▶ **WORK TO DO**
Reproduce the records starting at the line containing "The width and" and ending at the line containing "Create an item with the New button", both included, with the requests unchanged and 9 added to every coordinate in the answers. Leave the pictures out of your reply.

▶ **DATA LINES**
** begin **
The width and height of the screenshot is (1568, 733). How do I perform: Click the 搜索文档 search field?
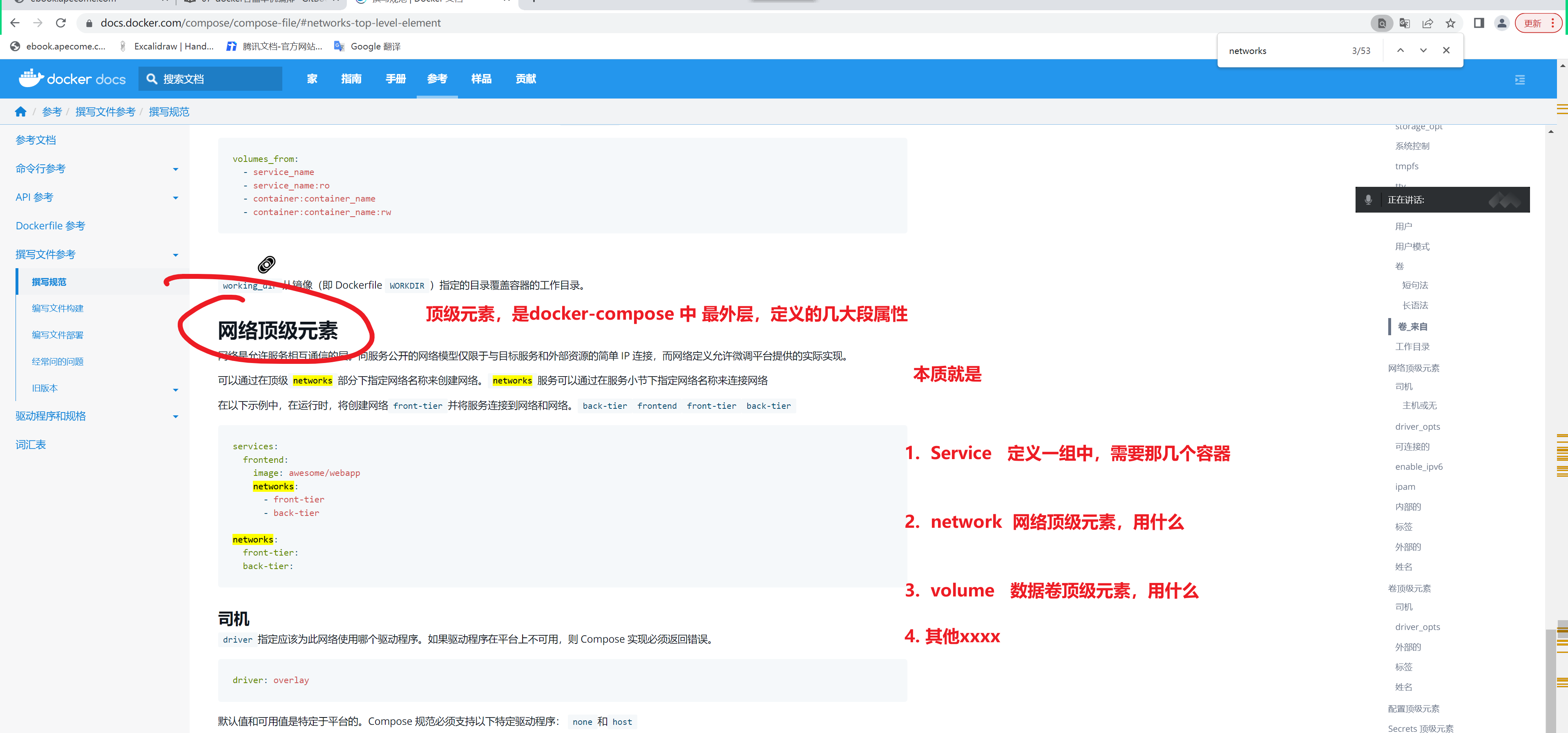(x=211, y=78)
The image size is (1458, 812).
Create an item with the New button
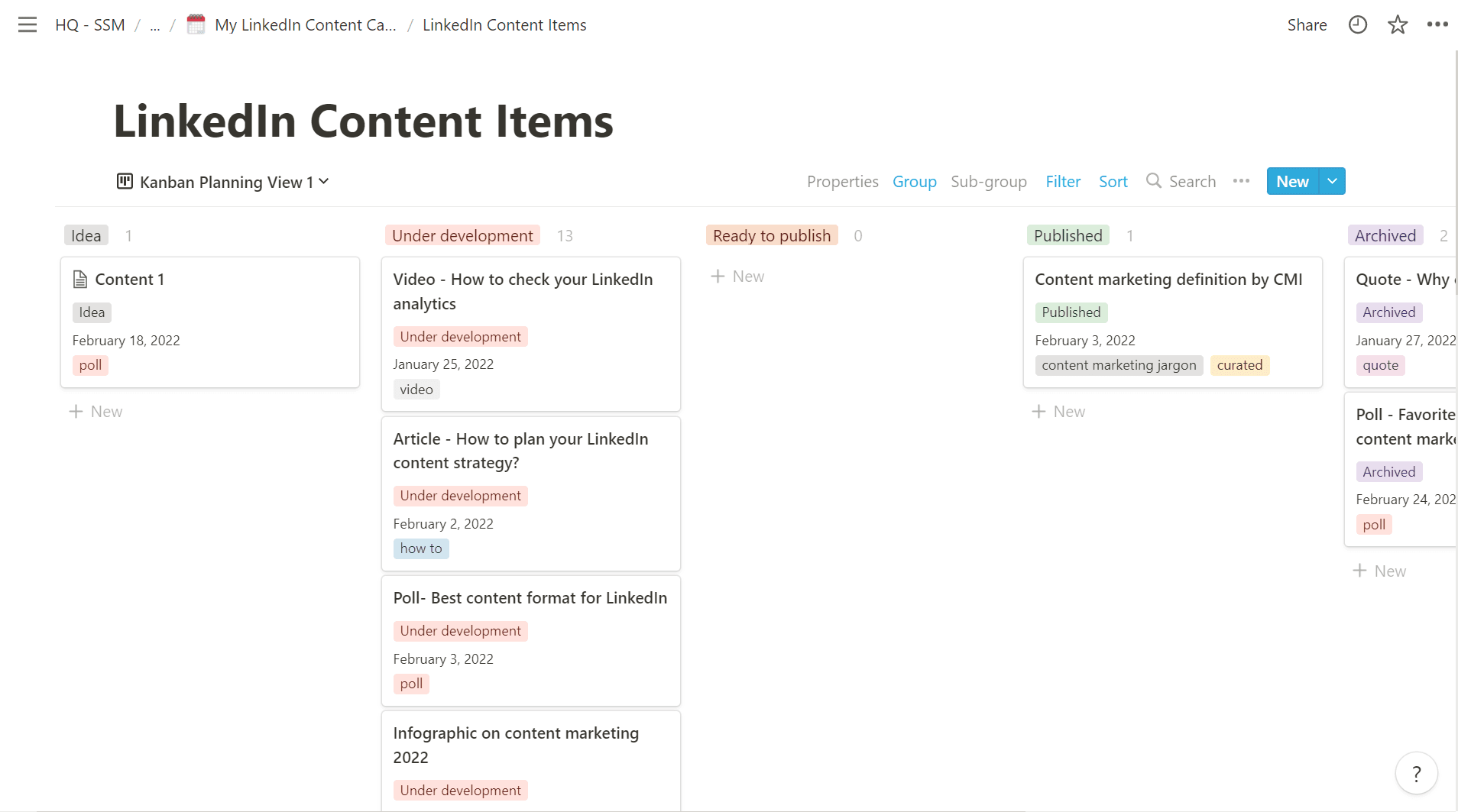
** end **
** begin **
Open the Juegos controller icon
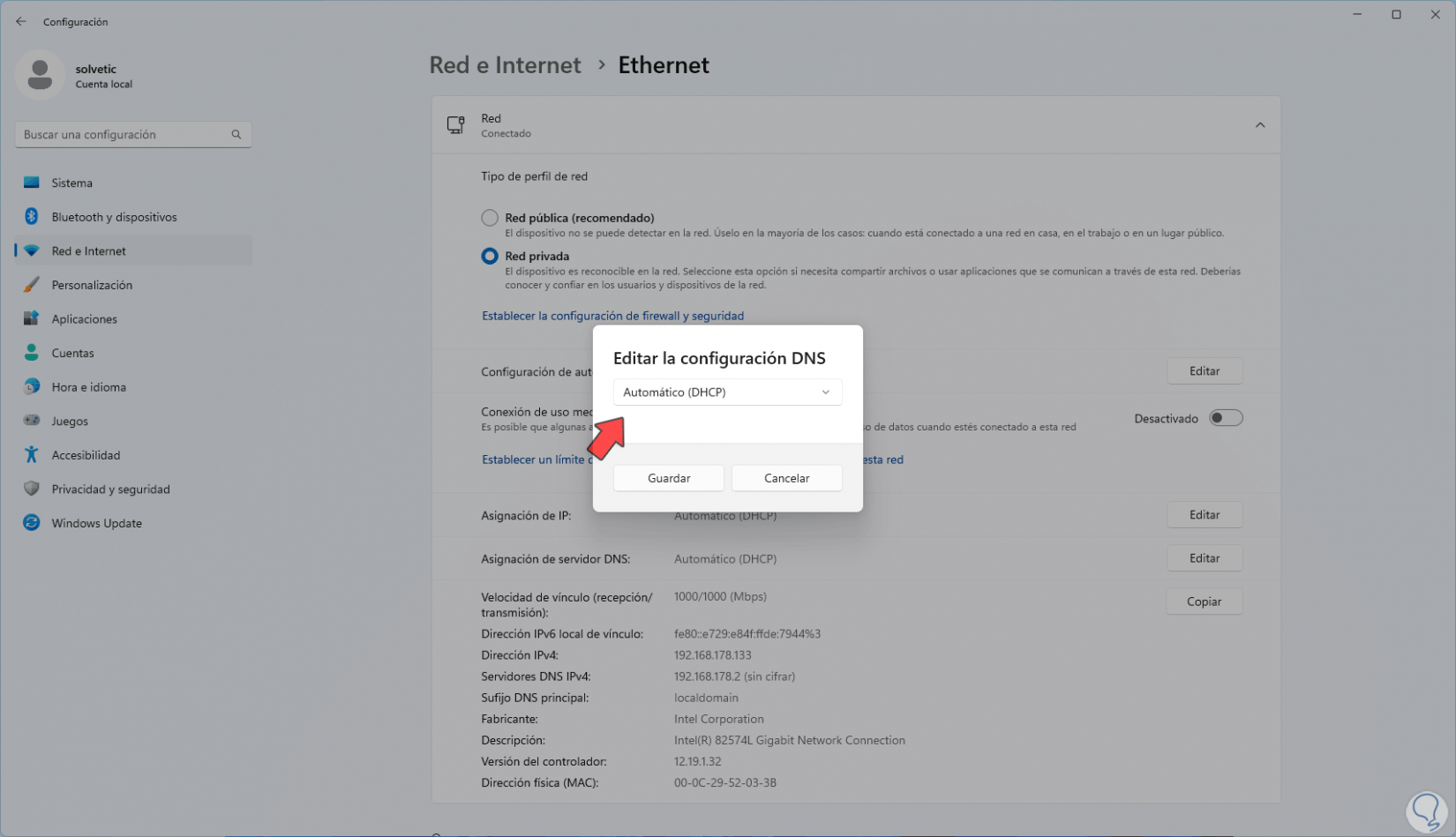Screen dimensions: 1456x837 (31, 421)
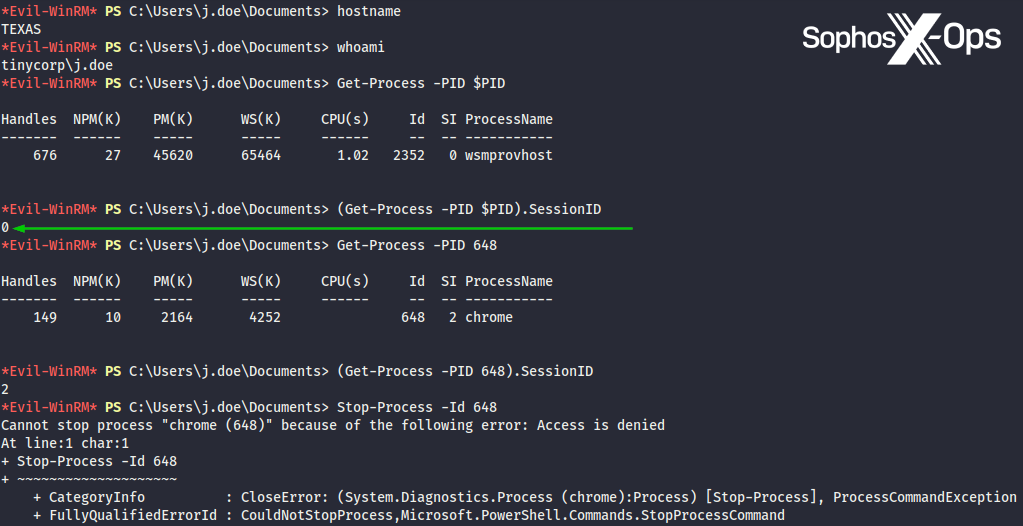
** end **
▶ **EXERCISE SOLUTION**
The width and height of the screenshot is (1568, 733). How do I perform: Click the 搜索文档 search field?
(x=220, y=87)
The image size is (1458, 812).
Create an item with the New button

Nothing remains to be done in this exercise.